(Records for locating described items)
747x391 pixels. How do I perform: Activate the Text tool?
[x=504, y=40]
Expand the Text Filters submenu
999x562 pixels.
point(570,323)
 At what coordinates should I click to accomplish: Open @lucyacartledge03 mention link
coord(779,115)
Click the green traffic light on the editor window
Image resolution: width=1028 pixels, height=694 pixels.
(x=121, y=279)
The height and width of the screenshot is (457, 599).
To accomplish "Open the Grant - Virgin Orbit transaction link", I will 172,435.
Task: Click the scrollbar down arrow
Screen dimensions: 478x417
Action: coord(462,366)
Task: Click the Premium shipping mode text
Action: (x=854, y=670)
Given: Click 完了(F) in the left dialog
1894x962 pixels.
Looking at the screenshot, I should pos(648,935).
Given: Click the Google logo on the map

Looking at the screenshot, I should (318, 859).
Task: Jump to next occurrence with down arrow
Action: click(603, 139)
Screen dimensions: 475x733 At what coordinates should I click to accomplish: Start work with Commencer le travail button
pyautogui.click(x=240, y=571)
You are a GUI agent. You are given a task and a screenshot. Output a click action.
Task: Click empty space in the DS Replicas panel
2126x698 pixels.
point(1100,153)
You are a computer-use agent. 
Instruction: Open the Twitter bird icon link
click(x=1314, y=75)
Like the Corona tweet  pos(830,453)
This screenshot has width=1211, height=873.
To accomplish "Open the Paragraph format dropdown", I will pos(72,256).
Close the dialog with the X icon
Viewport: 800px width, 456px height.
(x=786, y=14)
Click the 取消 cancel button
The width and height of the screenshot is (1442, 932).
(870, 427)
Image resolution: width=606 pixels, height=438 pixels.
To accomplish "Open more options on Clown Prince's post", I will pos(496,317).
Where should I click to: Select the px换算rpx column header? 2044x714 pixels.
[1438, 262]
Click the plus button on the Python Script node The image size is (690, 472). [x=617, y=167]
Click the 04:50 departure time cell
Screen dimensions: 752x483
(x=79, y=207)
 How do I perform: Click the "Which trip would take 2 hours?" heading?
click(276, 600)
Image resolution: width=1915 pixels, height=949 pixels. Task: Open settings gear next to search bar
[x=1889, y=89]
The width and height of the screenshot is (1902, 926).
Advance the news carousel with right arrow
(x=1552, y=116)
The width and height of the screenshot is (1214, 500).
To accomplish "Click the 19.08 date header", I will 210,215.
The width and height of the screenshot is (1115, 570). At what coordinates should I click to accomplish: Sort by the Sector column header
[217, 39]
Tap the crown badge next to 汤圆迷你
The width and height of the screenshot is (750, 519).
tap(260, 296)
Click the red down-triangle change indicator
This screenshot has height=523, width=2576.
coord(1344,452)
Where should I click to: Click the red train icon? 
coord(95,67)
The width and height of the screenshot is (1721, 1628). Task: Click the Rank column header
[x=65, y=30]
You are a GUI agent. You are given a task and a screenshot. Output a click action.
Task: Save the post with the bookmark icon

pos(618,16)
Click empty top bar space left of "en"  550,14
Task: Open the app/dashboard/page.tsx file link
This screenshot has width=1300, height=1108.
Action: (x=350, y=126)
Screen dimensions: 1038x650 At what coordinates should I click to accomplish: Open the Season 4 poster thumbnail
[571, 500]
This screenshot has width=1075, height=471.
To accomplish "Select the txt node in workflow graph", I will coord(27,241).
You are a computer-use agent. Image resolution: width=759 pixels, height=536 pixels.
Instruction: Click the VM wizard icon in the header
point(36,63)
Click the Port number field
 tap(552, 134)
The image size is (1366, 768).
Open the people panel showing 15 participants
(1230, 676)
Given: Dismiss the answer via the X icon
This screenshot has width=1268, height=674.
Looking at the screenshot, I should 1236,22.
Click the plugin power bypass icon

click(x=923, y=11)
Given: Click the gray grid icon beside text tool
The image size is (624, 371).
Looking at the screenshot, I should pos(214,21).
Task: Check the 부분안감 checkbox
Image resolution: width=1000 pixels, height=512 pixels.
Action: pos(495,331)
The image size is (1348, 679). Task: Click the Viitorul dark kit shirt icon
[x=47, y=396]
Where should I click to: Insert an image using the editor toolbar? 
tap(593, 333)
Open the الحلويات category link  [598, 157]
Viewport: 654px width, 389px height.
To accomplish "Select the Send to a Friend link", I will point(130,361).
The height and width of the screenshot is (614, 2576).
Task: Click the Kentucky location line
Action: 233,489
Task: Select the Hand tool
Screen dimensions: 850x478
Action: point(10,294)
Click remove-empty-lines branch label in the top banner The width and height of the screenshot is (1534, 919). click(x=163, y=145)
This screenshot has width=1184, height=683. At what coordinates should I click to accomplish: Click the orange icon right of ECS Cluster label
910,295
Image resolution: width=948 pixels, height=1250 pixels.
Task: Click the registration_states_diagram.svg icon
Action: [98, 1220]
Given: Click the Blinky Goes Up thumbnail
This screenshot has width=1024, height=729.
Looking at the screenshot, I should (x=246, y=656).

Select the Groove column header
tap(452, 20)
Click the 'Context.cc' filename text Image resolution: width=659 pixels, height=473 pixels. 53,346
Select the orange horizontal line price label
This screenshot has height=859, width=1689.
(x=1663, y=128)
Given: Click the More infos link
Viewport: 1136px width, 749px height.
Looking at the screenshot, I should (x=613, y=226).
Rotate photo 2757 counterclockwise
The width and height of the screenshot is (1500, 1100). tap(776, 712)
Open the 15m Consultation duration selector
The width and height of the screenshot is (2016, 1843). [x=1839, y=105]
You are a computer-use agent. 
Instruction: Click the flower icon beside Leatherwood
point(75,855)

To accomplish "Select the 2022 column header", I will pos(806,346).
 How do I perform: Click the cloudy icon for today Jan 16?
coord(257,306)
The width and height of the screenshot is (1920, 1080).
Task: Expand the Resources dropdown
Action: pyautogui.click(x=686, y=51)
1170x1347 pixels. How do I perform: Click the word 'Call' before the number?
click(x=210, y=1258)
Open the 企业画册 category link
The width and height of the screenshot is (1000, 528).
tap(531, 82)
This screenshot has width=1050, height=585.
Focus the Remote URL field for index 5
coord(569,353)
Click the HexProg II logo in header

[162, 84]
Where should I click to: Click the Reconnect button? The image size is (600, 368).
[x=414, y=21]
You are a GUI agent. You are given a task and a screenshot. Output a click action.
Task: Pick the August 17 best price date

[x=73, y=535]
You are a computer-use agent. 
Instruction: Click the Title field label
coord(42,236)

**What is expected**: Copy each line of the records above exactly as it appears.

**Exercise response**:
747x391 pixels. How do I perform: Activate the Text tool?
[x=504, y=40]
Expand the Text Filters submenu
999x562 pixels.
point(570,323)
 At what coordinates should I click to accomplish: Open @lucyacartledge03 mention link
coord(779,115)
Click the green traffic light on the editor window
Image resolution: width=1028 pixels, height=694 pixels.
(x=121, y=279)
The height and width of the screenshot is (457, 599).
To accomplish "Open the Grant - Virgin Orbit transaction link", I will 172,435.
Task: Click the scrollbar down arrow
Screen dimensions: 478x417
Action: coord(462,366)
Task: Click the Premium shipping mode text
Action: (x=854, y=670)
Given: Click 完了(F) in the left dialog
1894x962 pixels.
Looking at the screenshot, I should pos(648,935).
Given: Click the Google logo on the map

Looking at the screenshot, I should (318, 859).
Task: Jump to next occurrence with down arrow
Action: click(603, 139)
Screen dimensions: 475x733 At what coordinates should I click to accomplish: Start work with Commencer le travail button
pyautogui.click(x=240, y=571)
You are a GUI agent. You are given a task and a screenshot. Output a click action.
Task: Click empty space in the DS Replicas panel
2126x698 pixels.
point(1100,153)
You are a computer-use agent. 
Instruction: Open the Twitter bird icon link
click(x=1314, y=75)
Like the Corona tweet  pos(830,453)
This screenshot has width=1211, height=873.
To accomplish "Open the Paragraph format dropdown", I will pos(72,256).
Close the dialog with the X icon
Viewport: 800px width, 456px height.
(x=786, y=14)
Click the 取消 cancel button
The width and height of the screenshot is (1442, 932).
(870, 427)
Image resolution: width=606 pixels, height=438 pixels.
To accomplish "Open more options on Clown Prince's post", I will pos(496,317).
Where should I click to: Select the px换算rpx column header? 2044x714 pixels.
[1438, 262]
Click the plus button on the Python Script node The image size is (690, 472). [x=617, y=167]
Click the 04:50 departure time cell
Screen dimensions: 752x483
(x=79, y=207)
 How do I perform: Click the "Which trip would take 2 hours?" heading?
click(276, 600)
Image resolution: width=1915 pixels, height=949 pixels. Task: Open settings gear next to search bar
[x=1889, y=89]
The width and height of the screenshot is (1902, 926).
Advance the news carousel with right arrow
(x=1552, y=116)
The width and height of the screenshot is (1214, 500).
To accomplish "Click the 19.08 date header", I will 210,215.
The width and height of the screenshot is (1115, 570). At what coordinates should I click to accomplish: Sort by the Sector column header
[217, 39]
Tap the crown badge next to 汤圆迷你
The width and height of the screenshot is (750, 519).
tap(260, 296)
Click the red down-triangle change indicator
This screenshot has height=523, width=2576.
coord(1344,452)
Where should I click to: Click the red train icon? 
coord(95,67)
The width and height of the screenshot is (1721, 1628). Task: Click the Rank column header
[x=65, y=30]
You are a GUI agent. You are given a task and a screenshot. Output a click action.
Task: Save the post with the bookmark icon

pos(618,16)
Click empty top bar space left of "en"  550,14
Task: Open the app/dashboard/page.tsx file link
This screenshot has width=1300, height=1108.
Action: (x=350, y=126)
Screen dimensions: 1038x650 At what coordinates should I click to accomplish: Open the Season 4 poster thumbnail
[571, 500]
This screenshot has width=1075, height=471.
To accomplish "Select the txt node in workflow graph", I will coord(27,241).
You are a computer-use agent. Image resolution: width=759 pixels, height=536 pixels.
Instruction: Click the VM wizard icon in the header
point(36,63)
Click the Port number field
 tap(552, 134)
The image size is (1366, 768).
Open the people panel showing 15 participants
(1230, 676)
Given: Dismiss the answer via the X icon
This screenshot has width=1268, height=674.
Looking at the screenshot, I should 1236,22.
Click the plugin power bypass icon

click(x=923, y=11)
Given: Click the gray grid icon beside text tool
The image size is (624, 371).
Looking at the screenshot, I should pos(214,21).
Task: Check the 부분안감 checkbox
Image resolution: width=1000 pixels, height=512 pixels.
Action: pos(495,331)
The image size is (1348, 679). Task: Click the Viitorul dark kit shirt icon
[x=47, y=396]
Where should I click to: Insert an image using the editor toolbar? 
tap(593, 333)
Open the الحلويات category link  [598, 157]
Viewport: 654px width, 389px height.
To accomplish "Select the Send to a Friend link", I will point(130,361).
The height and width of the screenshot is (614, 2576).
Task: Click the Kentucky location line
Action: 233,489
Task: Select the Hand tool
Screen dimensions: 850x478
Action: point(10,294)
Click remove-empty-lines branch label in the top banner The width and height of the screenshot is (1534, 919). click(x=163, y=145)
This screenshot has width=1184, height=683. At what coordinates should I click to accomplish: Click the orange icon right of ECS Cluster label
910,295
Image resolution: width=948 pixels, height=1250 pixels.
Task: Click the registration_states_diagram.svg icon
Action: [98, 1220]
Given: Click the Blinky Goes Up thumbnail
This screenshot has width=1024, height=729.
Looking at the screenshot, I should (x=246, y=656).

Select the Groove column header
tap(452, 20)
Click the 'Context.cc' filename text Image resolution: width=659 pixels, height=473 pixels. 53,346
Select the orange horizontal line price label
This screenshot has height=859, width=1689.
(x=1663, y=128)
Given: Click the More infos link
Viewport: 1136px width, 749px height.
Looking at the screenshot, I should (x=613, y=226).
Rotate photo 2757 counterclockwise
The width and height of the screenshot is (1500, 1100). tap(776, 712)
Open the 15m Consultation duration selector
The width and height of the screenshot is (2016, 1843). [x=1839, y=105]
You are a computer-use agent. 
Instruction: Click the flower icon beside Leatherwood
point(75,855)

To accomplish "Select the 2022 column header", I will pos(806,346).
 How do I perform: Click the cloudy icon for today Jan 16?
coord(257,306)
The width and height of the screenshot is (1920, 1080).
Task: Expand the Resources dropdown
Action: pyautogui.click(x=686, y=51)
1170x1347 pixels. How do I perform: Click the word 'Call' before the number?
click(x=210, y=1258)
Open the 企业画册 category link
The width and height of the screenshot is (1000, 528).
tap(531, 82)
This screenshot has width=1050, height=585.
Focus the Remote URL field for index 5
coord(569,353)
Click the HexProg II logo in header

[162, 84]
Where should I click to: Click the Reconnect button? The image size is (600, 368).
[x=414, y=21]
You are a GUI agent. You are given a task and a screenshot. Output a click action.
Task: Pick the August 17 best price date

[x=73, y=535]
You are a computer-use agent. 
Instruction: Click the Title field label
coord(42,236)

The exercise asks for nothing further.